## EXTRACTED ENTRIES
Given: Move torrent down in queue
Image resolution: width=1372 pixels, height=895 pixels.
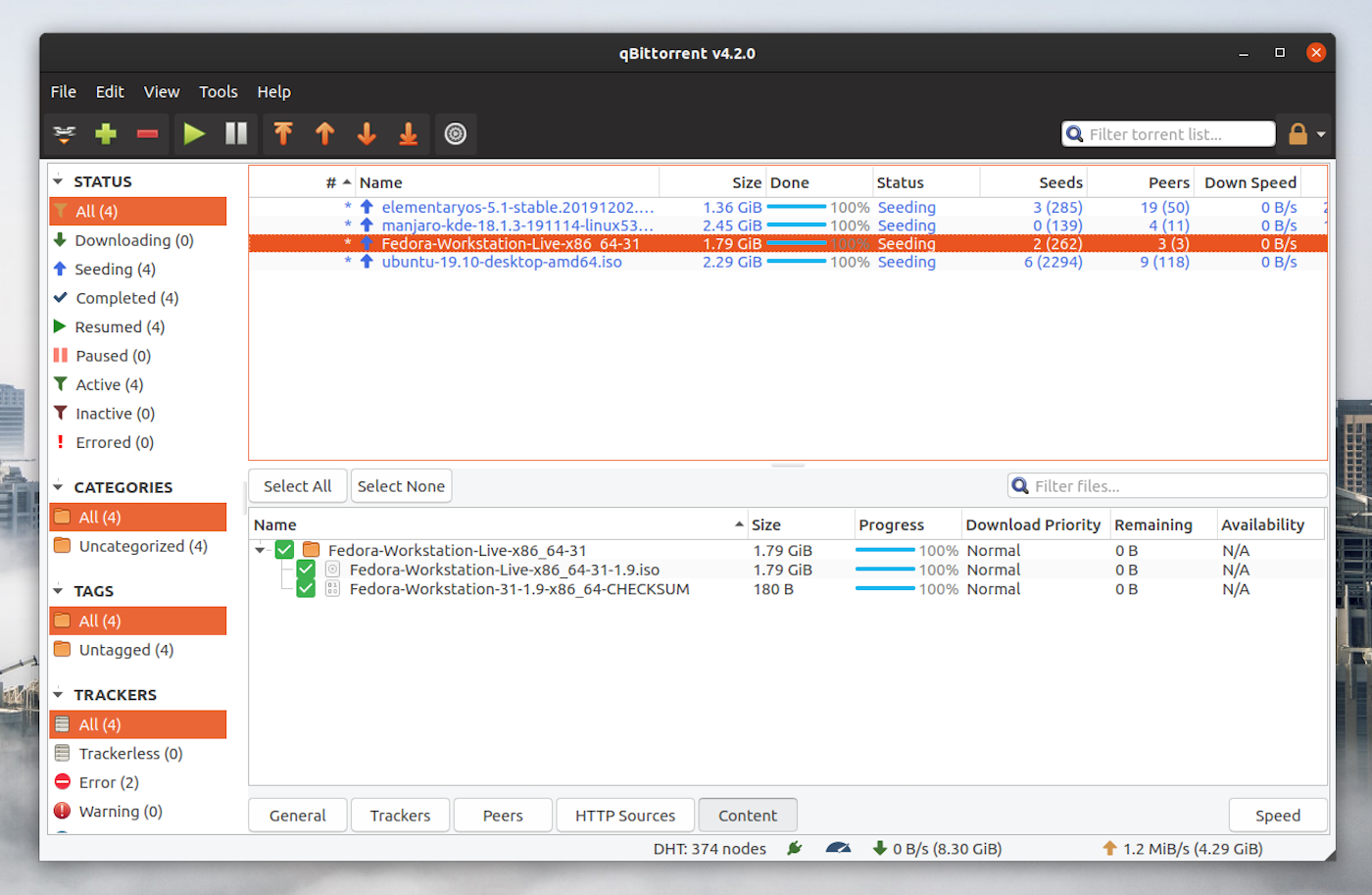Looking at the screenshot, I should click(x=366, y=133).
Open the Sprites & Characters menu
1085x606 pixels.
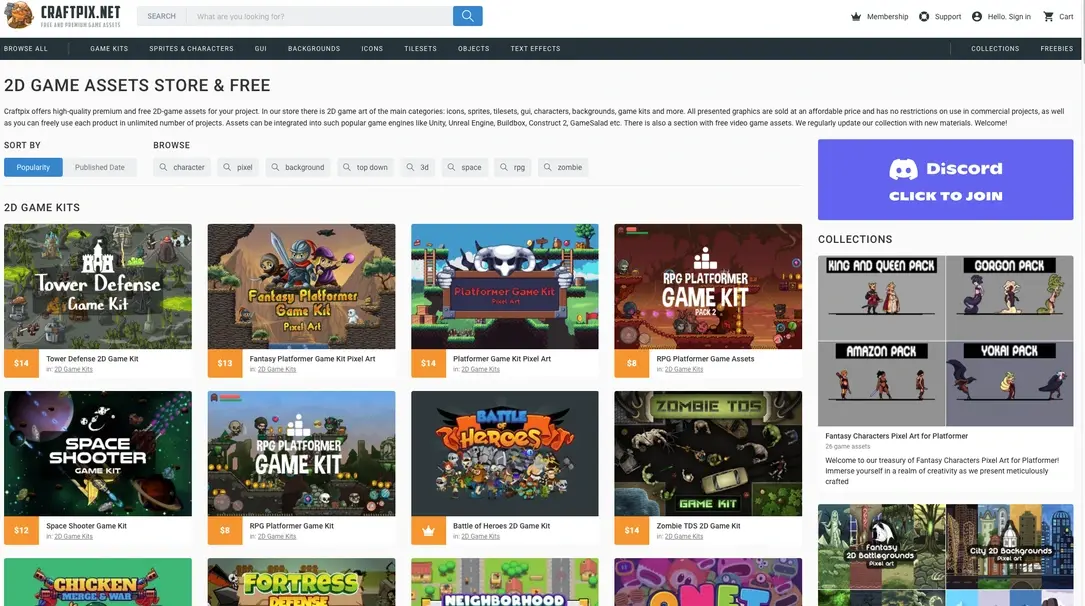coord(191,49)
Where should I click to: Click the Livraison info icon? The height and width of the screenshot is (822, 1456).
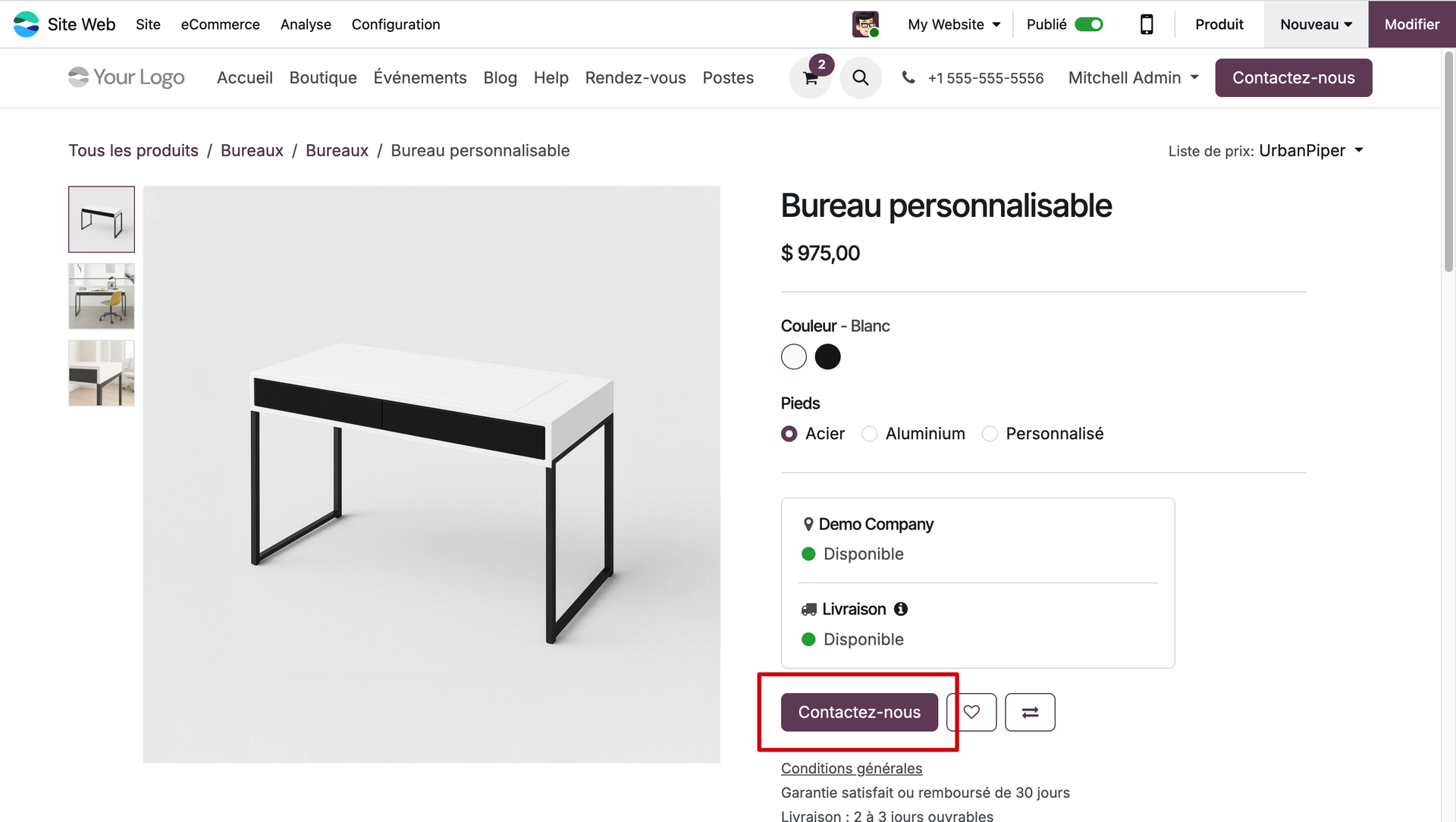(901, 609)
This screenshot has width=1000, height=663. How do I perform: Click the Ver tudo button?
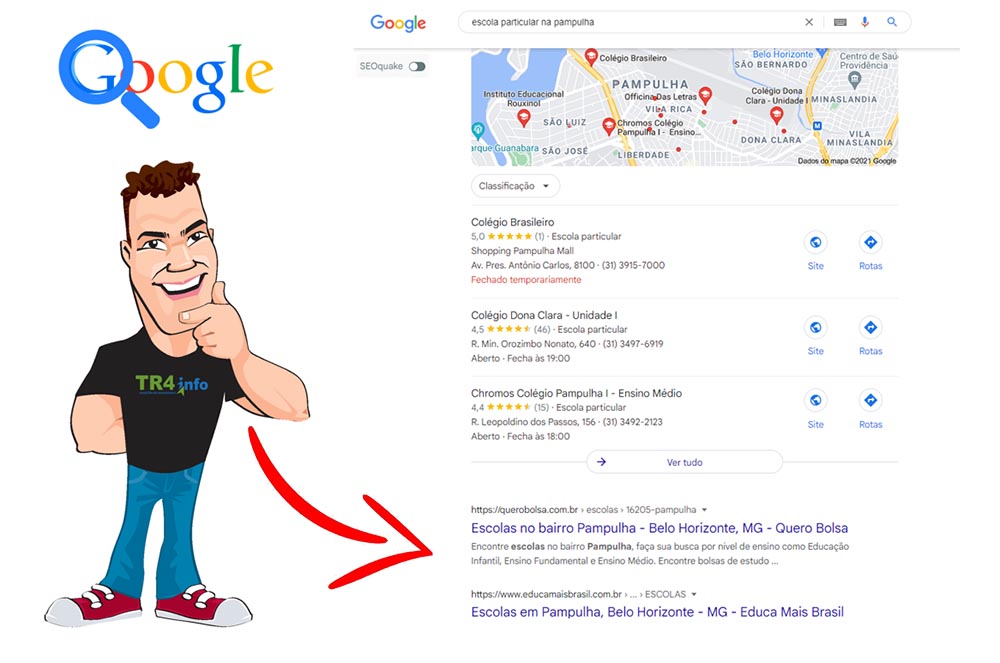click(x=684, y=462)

* * *

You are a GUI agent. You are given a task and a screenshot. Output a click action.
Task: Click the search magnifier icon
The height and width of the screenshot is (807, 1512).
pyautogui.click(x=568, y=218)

## EXERCISE INSTRUCTIONS
Rewrite the records from the line containing "Open the Sprites & Characters menu" through the line containing "click(x=684, y=462)", replacing "screenshot" with "image" and changing nothing else. Leave the pictures out.

## EXERCISE SOLUTION
Open the Sprites & Characters menu
1085x606 pixels.
coord(191,49)
Where should I click to: Click the Livraison info icon? The height and width of the image is (822, 1456).
(901, 609)
This image has width=1000, height=663. How do I perform: Click the Ver tudo button?
click(x=684, y=462)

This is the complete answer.